Tuesday, October 25, 2016

This Florida Amendment Claims to Be Pro-Solar, but Energy Advocates Are Skeptical

Critics say the ballot measure, which Floridians will vote on in two weeks, is misleading.

Solar panel rooftop installation (Credit: Sergio Flores/Bloomberg via Getty Images) Click to Enlarge.
Solar power advocates in Florida are in an uproar over a ballot amendment they say is masquerading as pro-solar.

The measure, known as Amendment 1, sounds good on paper.  It “establishes a right under Florida’s constitution for consumers to own or lease solar equipment installed on their property to generate electricity for their own use,” and its sponsor is a group called “Consumers for Smart Solar.”

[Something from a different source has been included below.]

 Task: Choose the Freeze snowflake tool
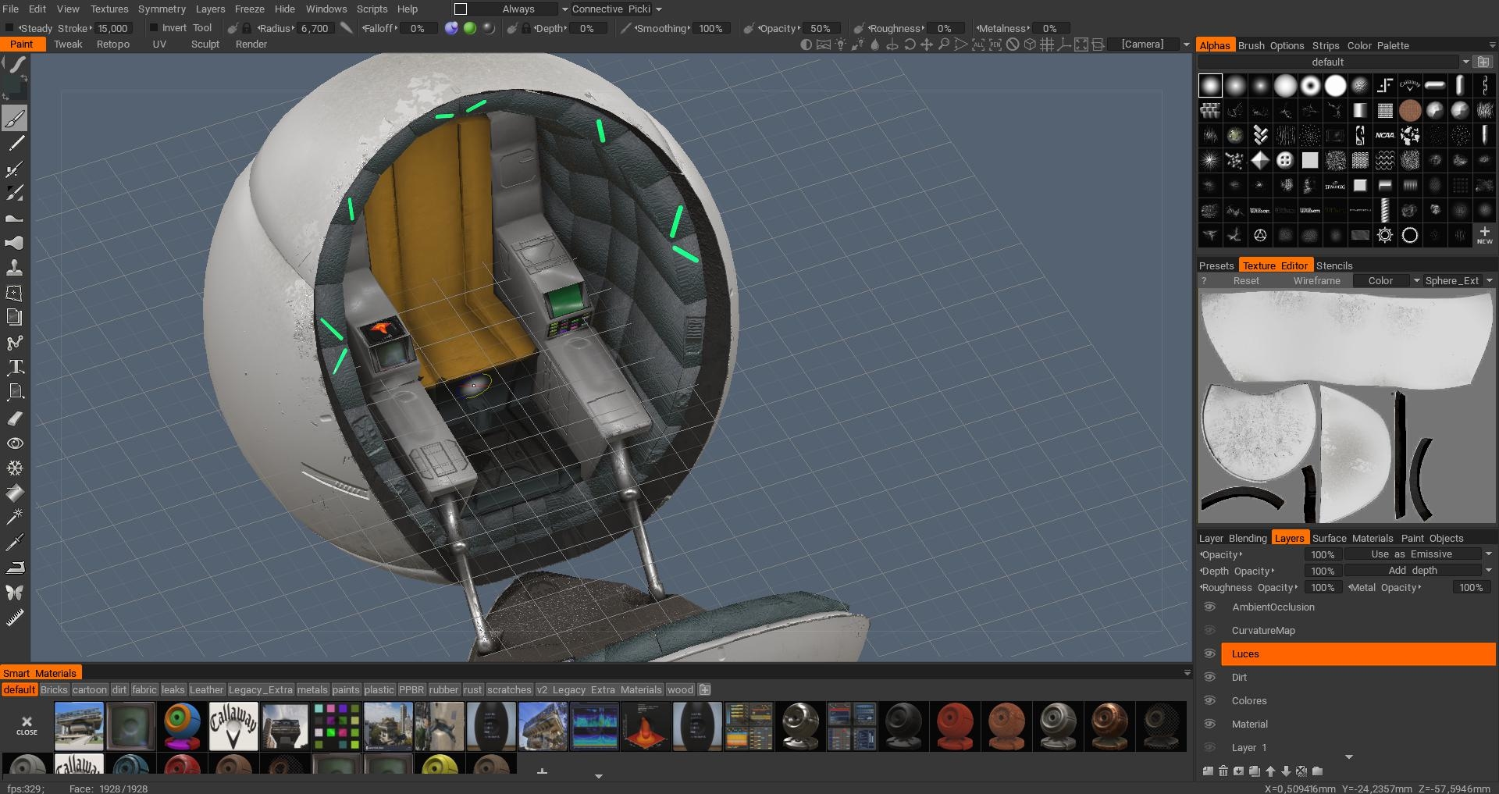coord(15,468)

But the state’s largest utilities are backing the amendment, and solar advocates have been saying for months that it would actually hinder the growth of solar in the state.

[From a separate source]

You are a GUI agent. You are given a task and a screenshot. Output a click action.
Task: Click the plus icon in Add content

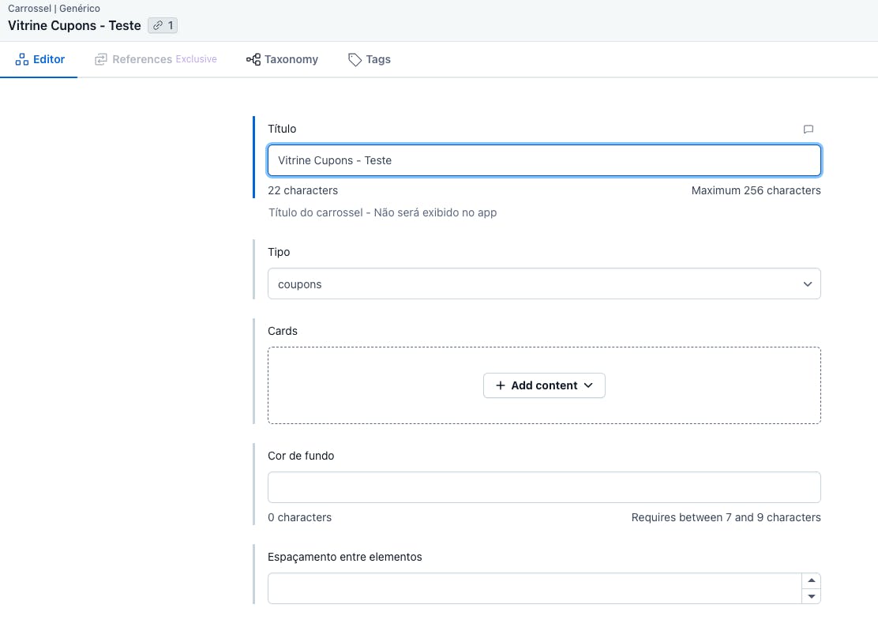click(x=500, y=385)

Opponents of the measure, which is on the Nov. 8 ballot, have said its wording is meant to deceive people.  And they got some validation on that last week, when Sal Nuzzo, vice president at the James Madison Institute, a Florida-based think tank supported by the state’s largest utility companies, was caught on tape referring to the amendment as an “incredibly savvy maneuver” that would “completely negate anything [pro-solar advocates] would try to do either legislatively or constitutionally down the road.”  Nuzzo was recorded speaking at this year’s State Energy/Environment Leadership Summit, and the Miami Herald reported on the remarks.

Nuzzo also describes the measure as “a little bit of political jiu-jitsu,” and says that it uses “the language of promoting solar.”